Os limites da realidade

terça-feira, 19 de fevereiro de 2013 Postado por Lindiberg de Oliveira

Os sonhos são formidáveis – independentes de quais as definições que você dê a esses fenômenos e suas representações. Para Carl Jung, os sonhos e todas as suas caricaturas, são manifestações do inconsciente desejando produzir relações, transmitir alguma mensagem. Ou seja, dizem os psicanalistas que os sonhos é apenas o desejo veemente do inconsciente querendo fazer contato com consciente, não passando de projeções imperfeitas da realidade, pois o consciente é o lúcido, o real, o verdadeiro, o que existe de fato.

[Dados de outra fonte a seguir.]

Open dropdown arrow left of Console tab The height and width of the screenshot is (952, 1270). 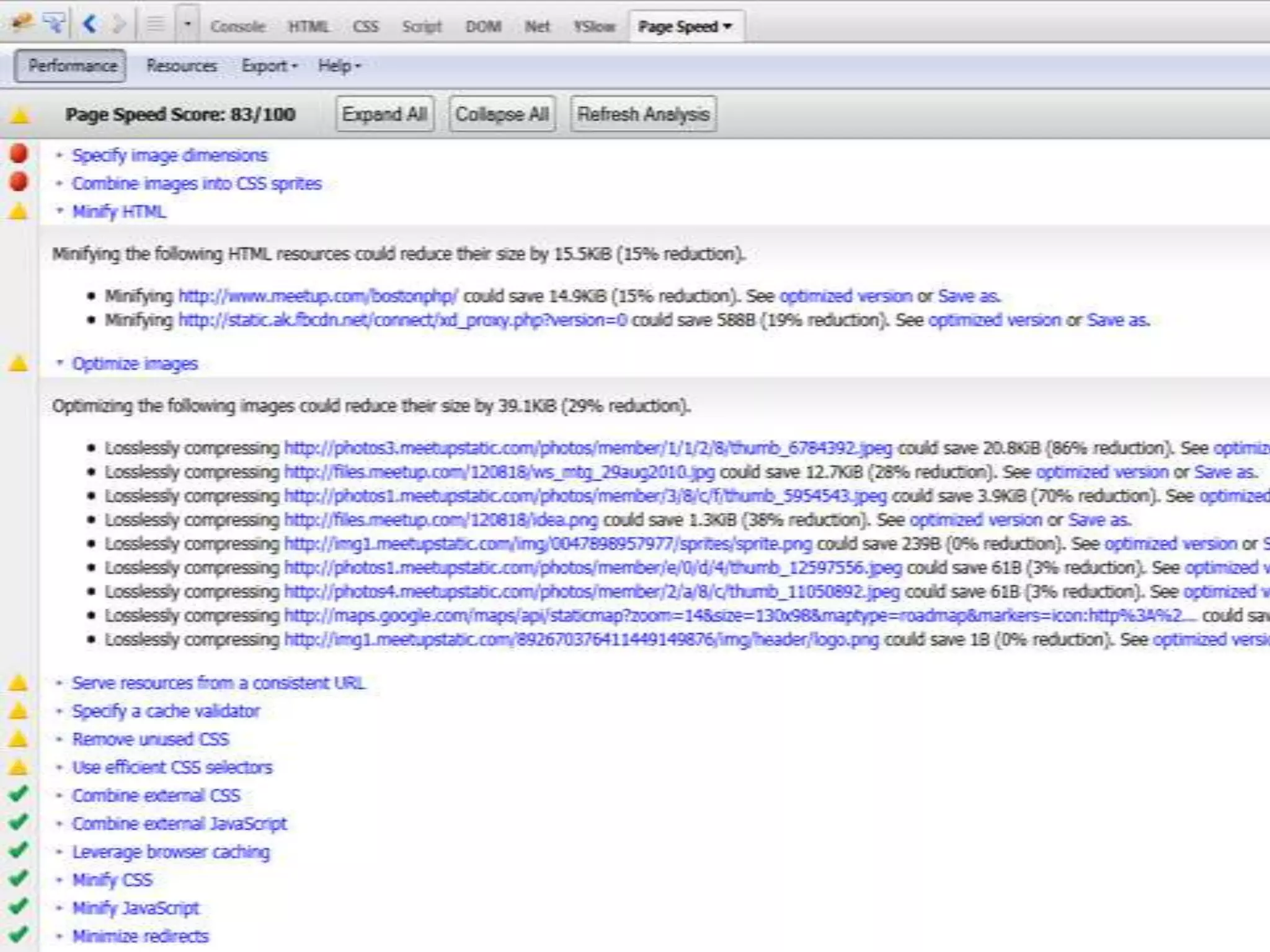pos(187,25)
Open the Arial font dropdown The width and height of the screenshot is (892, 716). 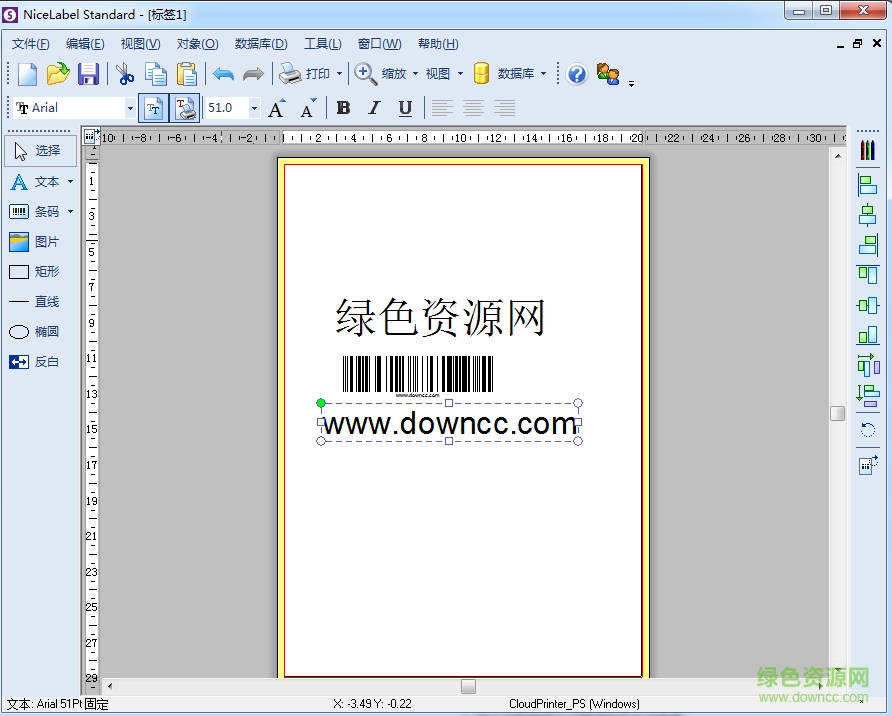coord(129,107)
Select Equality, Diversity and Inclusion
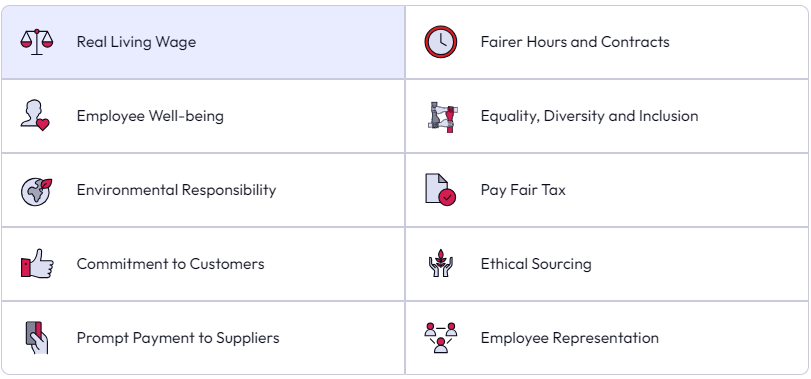 click(x=607, y=116)
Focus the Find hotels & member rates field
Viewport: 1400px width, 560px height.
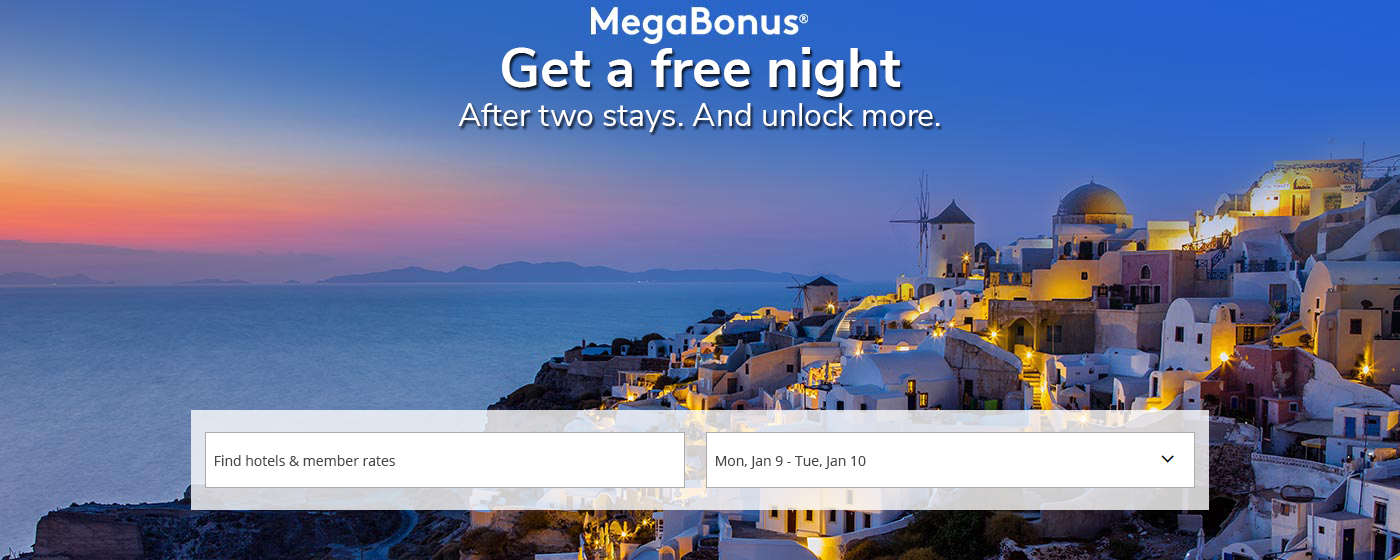click(445, 460)
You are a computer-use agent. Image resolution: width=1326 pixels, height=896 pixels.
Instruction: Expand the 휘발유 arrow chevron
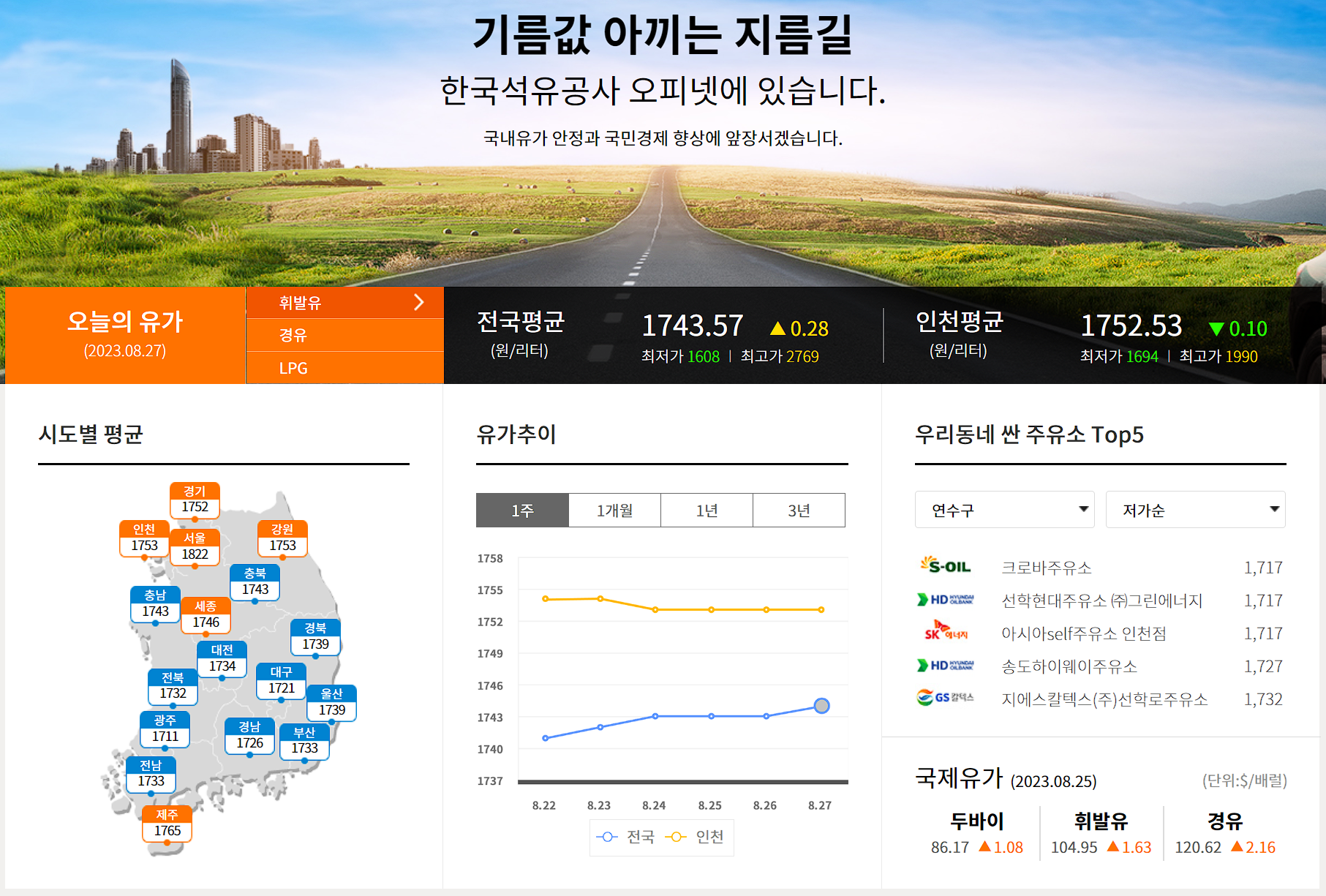[x=419, y=302]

Mas e se fosse exatamente o contrário? E se todos os mitos elaborados durante a história para dar significado ao mundo, se todas as ilusões e fantasias, se todas as imaginações e devaneios gerados pelo inconsciente fossem precisamente a verdadeira realidade? Sim, e se for o consciente, ou seja, e se formos nós a verdadeira projeção do inconsciente, a qual os psicanalistas consideram um asilo de loucos? E se “não desista dos seus sonhos”, não fosse uma mera frase de autoajuda, mas uma fantástica expressão de quem anseia pelo lar? Ora, e se para acordarmos de verdade devêssemos fechar os olhos? E se sonhar é ter um encontro com uma revelação vertiginosa da realidade? Quero dizer, e se os sonhos são onde devemos viver? Um mundo onde estamos seguros e felizes, rodeados por aqueles a quem amamos.

O inconsciente é inegavelmente formidável. Desconfio que nossa fraca mente esconda a extraordinária beleza do infinito. Vamos testar os limites da realidade.